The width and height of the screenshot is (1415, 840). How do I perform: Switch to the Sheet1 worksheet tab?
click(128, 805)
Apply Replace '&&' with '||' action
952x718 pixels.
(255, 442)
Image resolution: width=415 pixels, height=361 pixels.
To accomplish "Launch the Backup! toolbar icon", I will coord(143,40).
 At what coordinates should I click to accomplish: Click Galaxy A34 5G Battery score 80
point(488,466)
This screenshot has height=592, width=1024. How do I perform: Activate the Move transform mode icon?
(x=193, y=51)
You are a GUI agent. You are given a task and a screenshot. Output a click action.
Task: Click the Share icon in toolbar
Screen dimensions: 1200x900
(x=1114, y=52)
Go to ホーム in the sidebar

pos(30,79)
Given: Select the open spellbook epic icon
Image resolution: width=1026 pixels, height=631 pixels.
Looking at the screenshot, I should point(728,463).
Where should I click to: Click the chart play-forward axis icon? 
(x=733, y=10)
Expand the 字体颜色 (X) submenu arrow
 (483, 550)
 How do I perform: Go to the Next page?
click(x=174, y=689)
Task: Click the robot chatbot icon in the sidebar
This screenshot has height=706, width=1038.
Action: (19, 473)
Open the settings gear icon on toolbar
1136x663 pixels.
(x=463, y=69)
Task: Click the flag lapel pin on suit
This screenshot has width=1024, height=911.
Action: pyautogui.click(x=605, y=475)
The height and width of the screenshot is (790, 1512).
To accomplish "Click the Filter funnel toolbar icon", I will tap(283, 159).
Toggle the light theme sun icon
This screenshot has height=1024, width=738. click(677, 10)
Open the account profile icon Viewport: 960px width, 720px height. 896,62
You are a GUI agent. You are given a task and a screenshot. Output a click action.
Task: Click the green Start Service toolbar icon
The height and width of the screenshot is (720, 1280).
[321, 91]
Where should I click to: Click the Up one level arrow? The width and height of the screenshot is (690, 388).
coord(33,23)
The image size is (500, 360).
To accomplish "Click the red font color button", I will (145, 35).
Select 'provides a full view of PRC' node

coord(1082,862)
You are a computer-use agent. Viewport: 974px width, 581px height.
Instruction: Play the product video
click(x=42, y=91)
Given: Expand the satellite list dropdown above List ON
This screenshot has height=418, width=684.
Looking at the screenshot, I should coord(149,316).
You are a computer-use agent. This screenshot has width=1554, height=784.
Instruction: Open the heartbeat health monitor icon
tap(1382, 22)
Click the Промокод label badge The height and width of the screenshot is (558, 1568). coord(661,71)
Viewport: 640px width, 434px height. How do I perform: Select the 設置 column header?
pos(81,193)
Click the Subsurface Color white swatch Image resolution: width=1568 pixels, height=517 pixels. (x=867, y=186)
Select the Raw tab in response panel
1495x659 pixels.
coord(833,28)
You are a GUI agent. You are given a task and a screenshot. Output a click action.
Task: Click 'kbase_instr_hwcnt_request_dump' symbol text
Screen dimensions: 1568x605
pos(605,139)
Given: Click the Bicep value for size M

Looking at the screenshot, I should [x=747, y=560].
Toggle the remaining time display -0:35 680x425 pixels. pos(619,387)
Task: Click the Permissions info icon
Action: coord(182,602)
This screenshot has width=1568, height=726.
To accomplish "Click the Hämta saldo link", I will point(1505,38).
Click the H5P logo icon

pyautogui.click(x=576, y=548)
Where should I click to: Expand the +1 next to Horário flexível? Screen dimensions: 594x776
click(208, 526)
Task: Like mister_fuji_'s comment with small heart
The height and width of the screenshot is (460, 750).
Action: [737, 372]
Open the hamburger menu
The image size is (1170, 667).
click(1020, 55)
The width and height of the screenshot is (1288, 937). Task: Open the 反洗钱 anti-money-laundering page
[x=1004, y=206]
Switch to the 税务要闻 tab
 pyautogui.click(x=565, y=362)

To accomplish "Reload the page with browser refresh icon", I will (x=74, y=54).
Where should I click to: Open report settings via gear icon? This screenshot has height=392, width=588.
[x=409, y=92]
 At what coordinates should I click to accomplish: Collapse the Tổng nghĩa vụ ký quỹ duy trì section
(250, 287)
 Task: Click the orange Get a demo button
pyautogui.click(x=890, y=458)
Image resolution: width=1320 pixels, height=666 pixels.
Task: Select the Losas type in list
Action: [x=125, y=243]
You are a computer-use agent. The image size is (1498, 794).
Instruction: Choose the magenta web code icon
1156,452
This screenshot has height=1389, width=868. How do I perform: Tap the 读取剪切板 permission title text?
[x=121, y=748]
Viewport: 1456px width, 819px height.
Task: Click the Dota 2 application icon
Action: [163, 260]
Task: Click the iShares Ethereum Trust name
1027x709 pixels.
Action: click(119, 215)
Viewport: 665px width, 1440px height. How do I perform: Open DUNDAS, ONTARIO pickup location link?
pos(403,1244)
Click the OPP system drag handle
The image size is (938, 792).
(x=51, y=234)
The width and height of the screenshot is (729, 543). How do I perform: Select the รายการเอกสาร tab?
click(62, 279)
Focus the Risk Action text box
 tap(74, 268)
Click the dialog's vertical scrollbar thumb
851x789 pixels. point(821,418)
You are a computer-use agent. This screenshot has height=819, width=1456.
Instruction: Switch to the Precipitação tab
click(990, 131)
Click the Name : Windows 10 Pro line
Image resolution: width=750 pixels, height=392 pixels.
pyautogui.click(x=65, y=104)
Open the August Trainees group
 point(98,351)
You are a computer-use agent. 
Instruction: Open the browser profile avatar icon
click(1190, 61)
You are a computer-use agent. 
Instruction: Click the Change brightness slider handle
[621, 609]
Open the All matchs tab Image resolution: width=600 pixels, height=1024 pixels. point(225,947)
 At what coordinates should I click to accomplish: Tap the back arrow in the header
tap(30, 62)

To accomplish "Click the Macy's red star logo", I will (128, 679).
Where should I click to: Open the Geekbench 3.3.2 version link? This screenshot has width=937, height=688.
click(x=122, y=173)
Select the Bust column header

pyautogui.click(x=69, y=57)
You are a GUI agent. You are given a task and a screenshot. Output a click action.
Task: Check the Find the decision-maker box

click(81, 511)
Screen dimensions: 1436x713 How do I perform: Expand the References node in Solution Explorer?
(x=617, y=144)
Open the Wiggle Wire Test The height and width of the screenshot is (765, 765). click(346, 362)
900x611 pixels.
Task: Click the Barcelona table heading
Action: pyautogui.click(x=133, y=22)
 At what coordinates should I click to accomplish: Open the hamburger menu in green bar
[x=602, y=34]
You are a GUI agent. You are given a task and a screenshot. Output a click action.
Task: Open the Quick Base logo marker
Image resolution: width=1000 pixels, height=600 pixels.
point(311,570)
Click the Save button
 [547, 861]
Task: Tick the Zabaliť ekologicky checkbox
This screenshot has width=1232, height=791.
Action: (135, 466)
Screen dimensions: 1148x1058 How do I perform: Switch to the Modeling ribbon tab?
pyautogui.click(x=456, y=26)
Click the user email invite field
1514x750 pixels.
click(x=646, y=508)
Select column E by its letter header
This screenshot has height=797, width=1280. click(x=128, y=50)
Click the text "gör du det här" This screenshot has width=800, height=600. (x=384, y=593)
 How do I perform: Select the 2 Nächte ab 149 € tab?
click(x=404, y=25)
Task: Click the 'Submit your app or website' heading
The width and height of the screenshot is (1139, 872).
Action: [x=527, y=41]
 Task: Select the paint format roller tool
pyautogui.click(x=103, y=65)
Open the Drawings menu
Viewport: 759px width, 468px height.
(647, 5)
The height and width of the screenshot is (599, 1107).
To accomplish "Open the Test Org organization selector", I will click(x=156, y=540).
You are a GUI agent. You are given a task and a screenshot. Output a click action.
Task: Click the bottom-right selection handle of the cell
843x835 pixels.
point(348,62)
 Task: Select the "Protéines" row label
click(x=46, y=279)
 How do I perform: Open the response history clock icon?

=-=-=

» WORK ORDER
Could you return exactly the lines above from the line with "Click the text" to the line with "The height and width of the screenshot is (599, 1107).", both included, and nothing else?

» OUTPUT FOR THIS EXERCISE
Click the text "gör du det här" This screenshot has width=800, height=600. (x=384, y=593)
 How do I perform: Select the 2 Nächte ab 149 € tab?
click(x=404, y=25)
Task: Click the 'Submit your app or website' heading
The width and height of the screenshot is (1139, 872).
Action: [x=527, y=41]
 Task: Select the paint format roller tool
pyautogui.click(x=103, y=65)
Open the Drawings menu
Viewport: 759px width, 468px height.
(647, 5)
The height and width of the screenshot is (599, 1107).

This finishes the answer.